Aussi, la dysfonction intergénérationnelle présente du côté des victimes lors de l’Âge d’or est toujours retrouvée dans les remakes, que ce soit par la présence des parents qui engendrent la plupart du temps des altercations ou par toute autre personne qui représente

symboliquement la vieille génération. La différence réside dans le fait que les remakes proposent un monstre créé par sa propre famille alors que les orignaux prônaient un monstre produit par le conflit générationnel. Il s’agissait d’un monstre punisseur qui éliminait tous adolescents qui contrevenaient aux règles dictées par leurs aînées comme le rapporte Williams :

Common knowledge of dysfunctional family creation of the adult monster leads to renewed attention to the monster’s social origins. The family motif again becomes explicit. Eighties horror films serve as allegories to their adolescent audience stressing vulnerability to parents, the adult world, and monstrous punitive avatars whether Jason, Michael, or Freddy (dans Grant 1996, p. 173).

Ainsi, en un peu plus de vingt ans, il y a un décalage concernant la production des monstres; celle-ci passe d’un problème de société, d’un conflit intergénérationnel commun à l’ensemble de l’Amérique, à un problème plus personnel, plus isolé, qui découle d’une responsabilité familiale. Dans les remakes, le système de valeurs dominant semble être laissé de côté, inutile et vulnérable dans une nouvelle société où chacun, où chaque famille est isolée dans leur demeure : à l’abri des regards, à l’écart de tout. Le monstre punisseur avancé par Williams utilisait de multiples objets tranchants pour faire disparaître une génération de jeunes qui contrevenait au système de valeurs dominant. C’est sans surprise que les jeunes sexuellement actifs, qui consomment drogue et alcool étaient ceux qui devaient trouver la mort. Bien que ceux-ci subissent toujours le même sort dans les remakes, il semble qu’ils payent plus pour les torts commis à l’égard du tueur que pour leurs propres fautes. Ceci est d’autant moins surprenant, alors que la société actuelle qui accueille la sortie des remakes a évolué vers un mouvement de relâchement en ce qui a trait à la sexualité des jeunes et à l’usage de drogues.

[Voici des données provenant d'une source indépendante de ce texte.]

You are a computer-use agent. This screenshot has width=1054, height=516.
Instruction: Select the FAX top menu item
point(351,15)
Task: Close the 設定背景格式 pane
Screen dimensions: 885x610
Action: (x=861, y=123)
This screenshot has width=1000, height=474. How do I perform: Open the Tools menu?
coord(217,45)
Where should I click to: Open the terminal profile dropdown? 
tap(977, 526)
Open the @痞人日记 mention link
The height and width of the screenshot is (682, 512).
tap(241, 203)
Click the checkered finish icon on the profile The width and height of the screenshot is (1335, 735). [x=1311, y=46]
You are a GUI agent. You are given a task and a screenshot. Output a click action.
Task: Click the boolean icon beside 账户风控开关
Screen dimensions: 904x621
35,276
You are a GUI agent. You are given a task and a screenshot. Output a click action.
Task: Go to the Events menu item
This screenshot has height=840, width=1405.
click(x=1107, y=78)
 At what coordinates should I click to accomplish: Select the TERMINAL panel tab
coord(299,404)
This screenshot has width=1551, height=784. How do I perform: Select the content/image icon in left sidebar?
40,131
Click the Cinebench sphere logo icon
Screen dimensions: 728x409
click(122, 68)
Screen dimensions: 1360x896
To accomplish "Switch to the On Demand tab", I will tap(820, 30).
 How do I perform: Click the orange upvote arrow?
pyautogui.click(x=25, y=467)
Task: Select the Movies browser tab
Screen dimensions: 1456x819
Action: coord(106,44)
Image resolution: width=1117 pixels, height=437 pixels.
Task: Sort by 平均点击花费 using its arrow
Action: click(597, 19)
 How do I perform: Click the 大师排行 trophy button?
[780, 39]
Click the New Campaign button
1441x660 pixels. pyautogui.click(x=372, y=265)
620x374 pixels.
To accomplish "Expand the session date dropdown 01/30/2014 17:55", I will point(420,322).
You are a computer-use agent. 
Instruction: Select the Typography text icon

De plus, lors de l’Âge d’or des slashers, c’étaient les parents des victimes qui avaient provoqué la faute qui a mené le monstre à sa folie meurtrière. Que ce soit la fermeture de l’usine dans The Texas Chainsaw Massacre, le meurtre de Freddy ou l’insouciance des moniteurs qui entraînent la noyade de Jason, dans tous les cas, il s’agit d’un évènement passé

qui hante la nouvelle génération. Gill mentionne que: « What is striking about most of these films is the notable uselessness of parents, their absence, physically and emotionally, from their children’s lives » (2002, p. 17). En effet, aucune protection des parents ne peut être perçue dans ces films. Les jeunes sont laissés à eux-mêmes prenant inconsciemment la place de la génération précédente. Que ce soit en raison de leurs comportements prohibés par leurs parents ou d’une faute commise par ces derniers, dans tous les cas, ces jeunes sont punis en lieu et place des générations précédentes. Par conséquent, la famille serait toujours le lieu de départ de la violence et de l’horreur qui se déroule dans ces films; le monstre sera à tout coup la création d’une famille ou d’une autre. À cet effet Williams souligne que: « If we follow Freud’s conclusions and apply them to horror film, the undeniable conclusion follows that all horror films, in one way or another, are family horror films » (dans Grant 1996, p. 168). La différence provient de la famille qui est à blâmer, les nouveaux slashers optent pour celle du tueur.